### What to produce:
The answer must be every line of the records below that holds the word "agent".
Content starts
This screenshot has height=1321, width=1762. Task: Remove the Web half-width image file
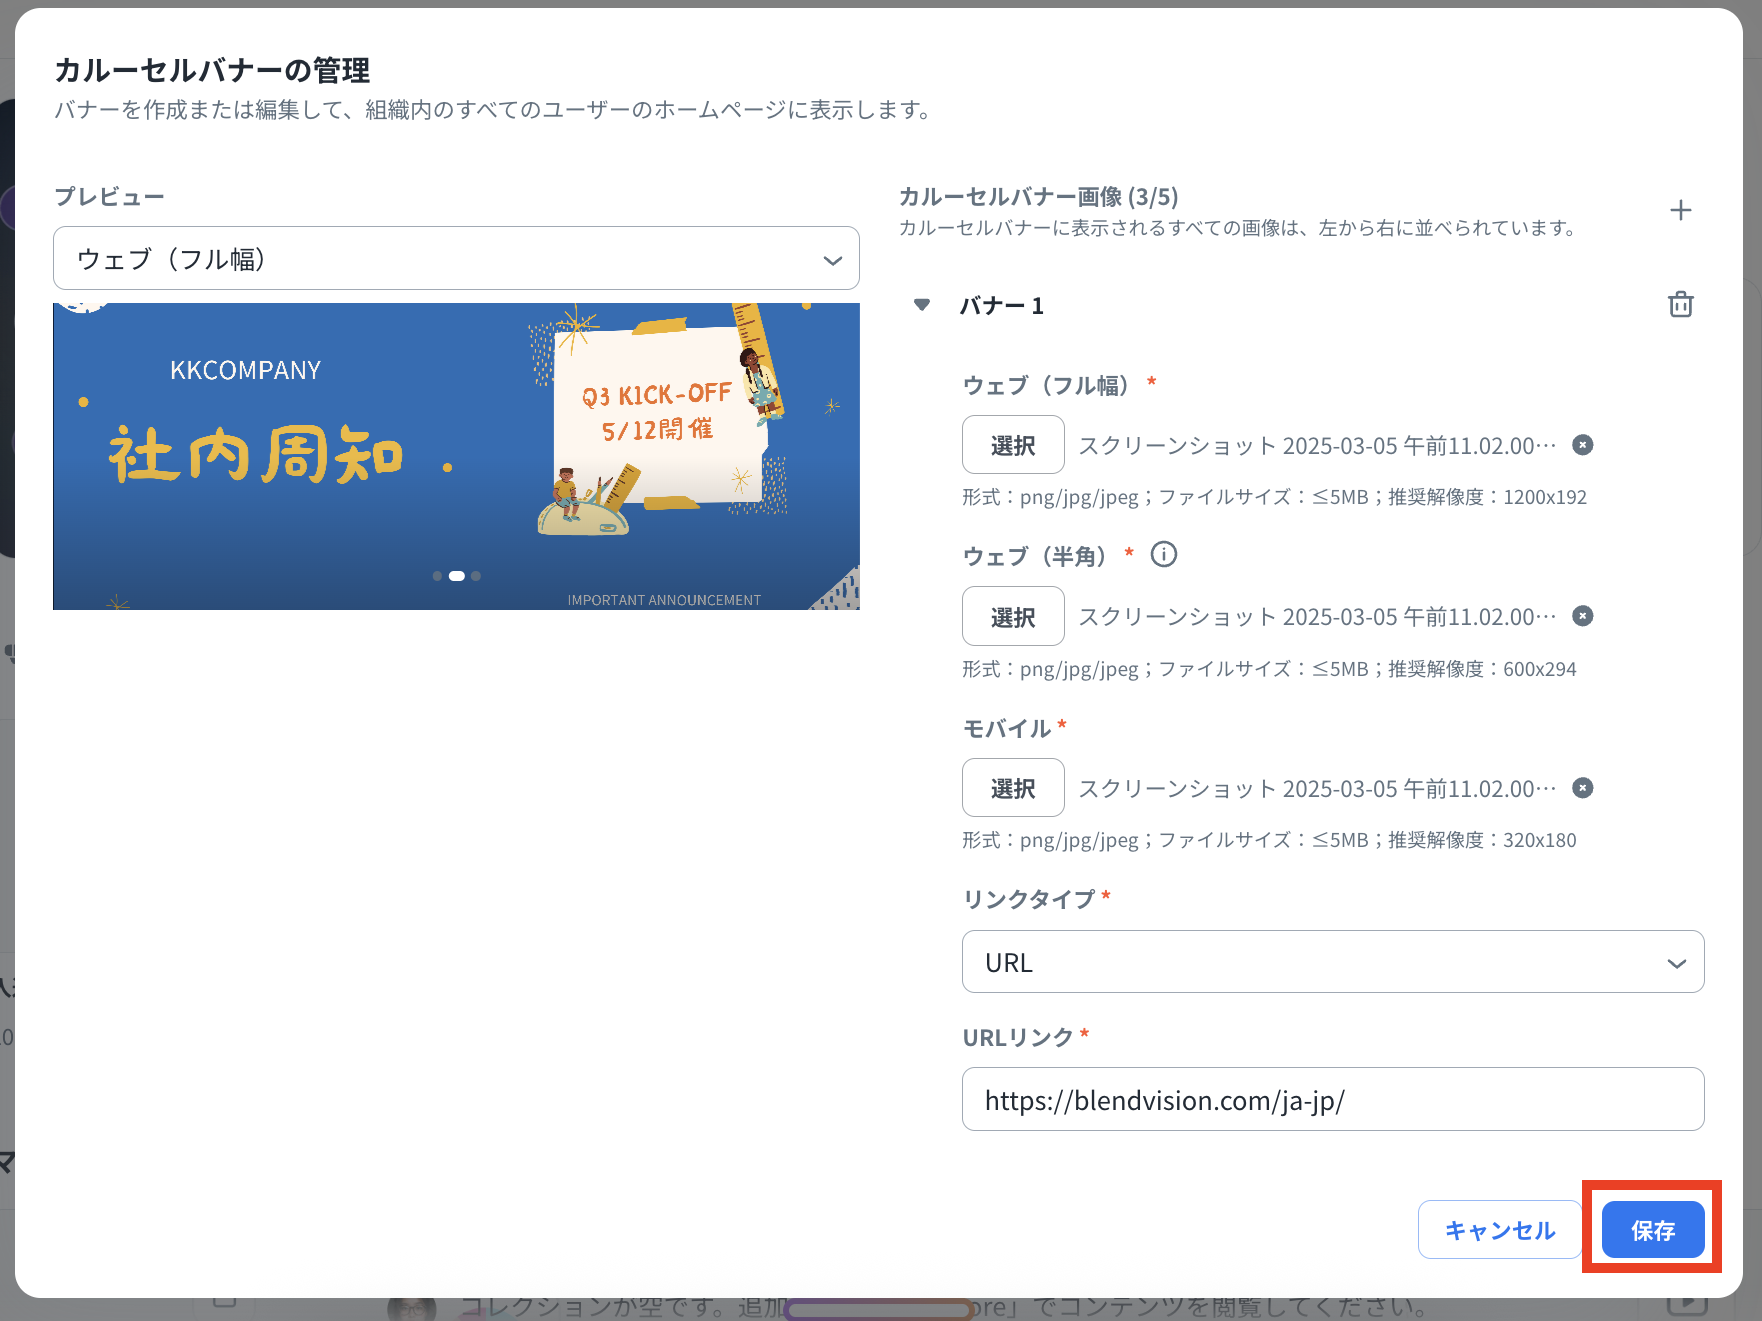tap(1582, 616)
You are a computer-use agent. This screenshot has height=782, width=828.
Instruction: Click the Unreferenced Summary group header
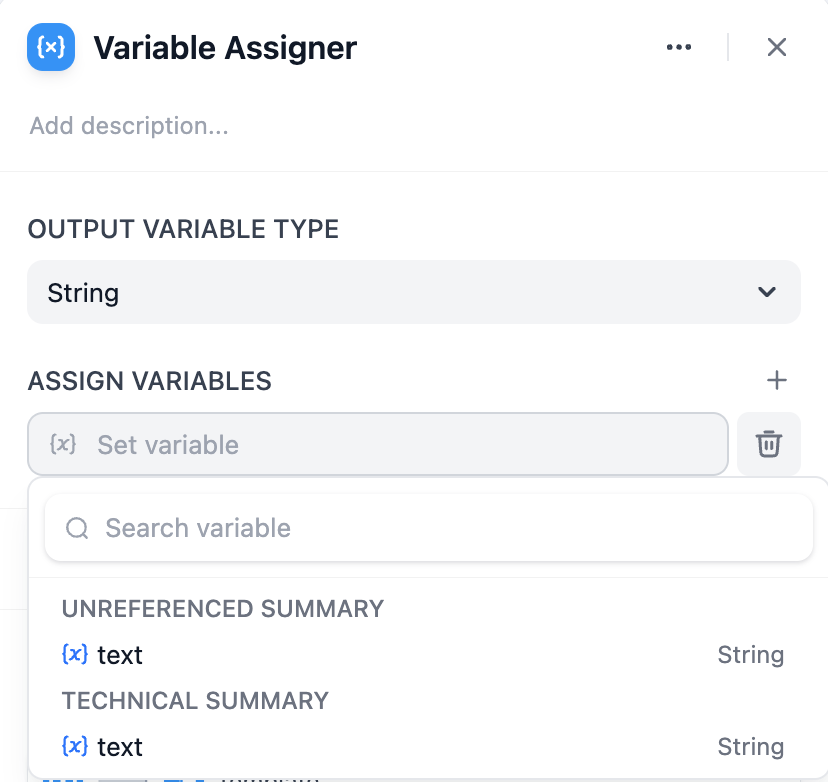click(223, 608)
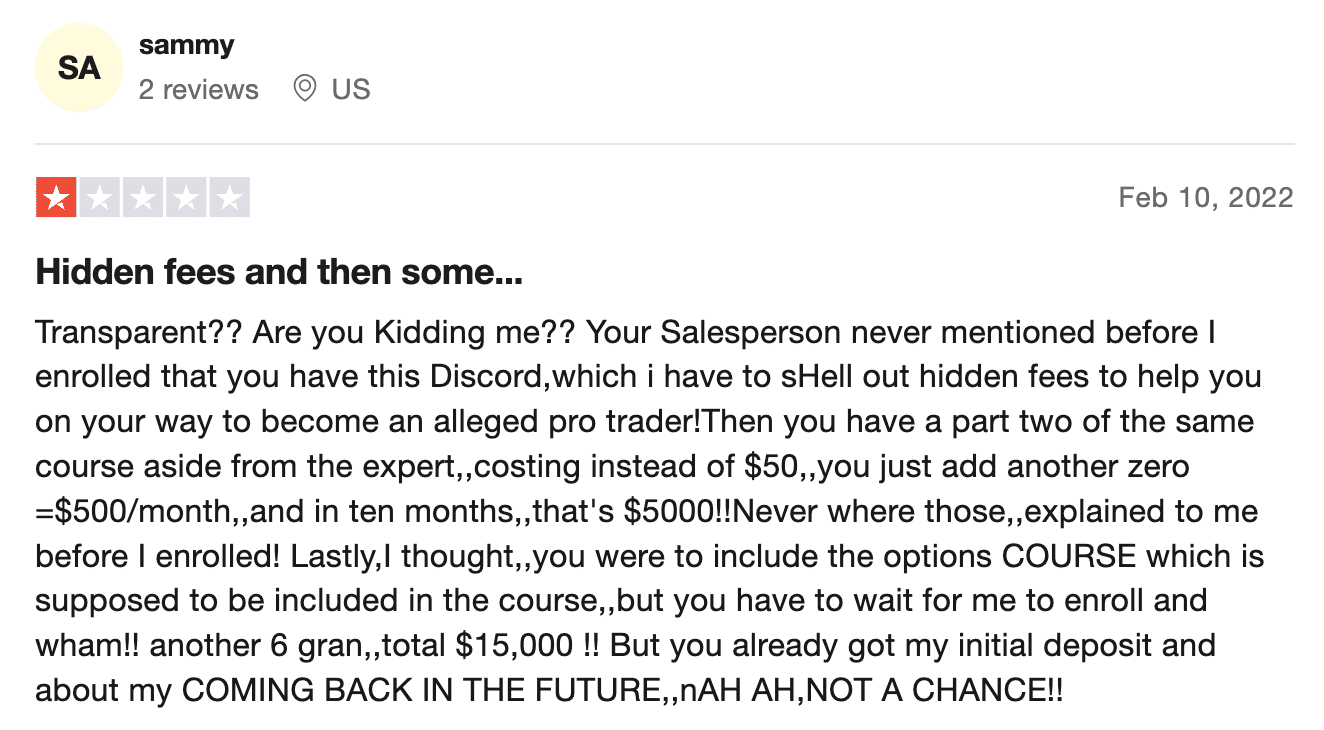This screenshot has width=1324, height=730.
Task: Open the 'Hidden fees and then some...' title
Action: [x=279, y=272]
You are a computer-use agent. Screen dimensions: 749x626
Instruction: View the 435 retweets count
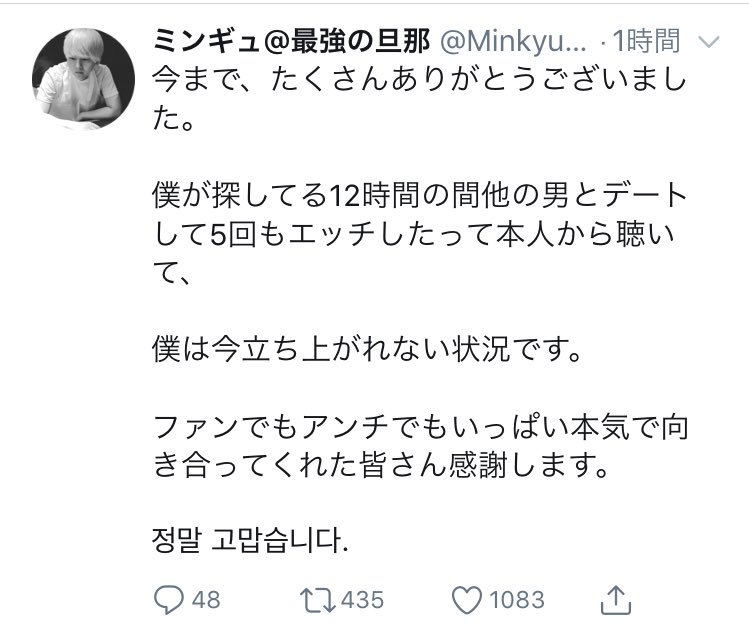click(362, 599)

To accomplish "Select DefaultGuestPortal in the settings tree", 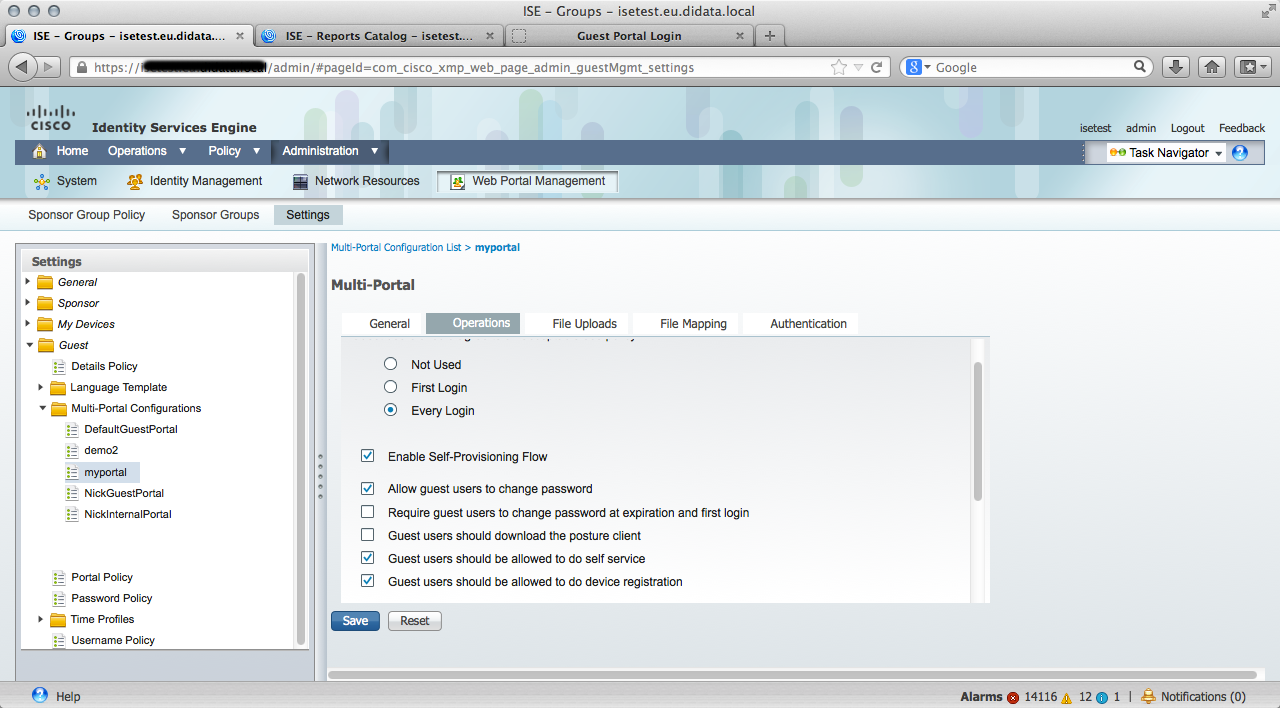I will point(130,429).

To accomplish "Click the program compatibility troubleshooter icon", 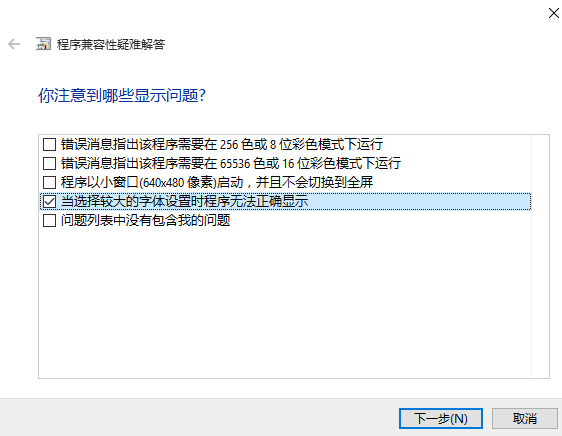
Content ends
### Answer section:
You are a computer-use agent. This screenshot has height=782, width=828.
You are a computer-use agent. Screen dimensions: 749x626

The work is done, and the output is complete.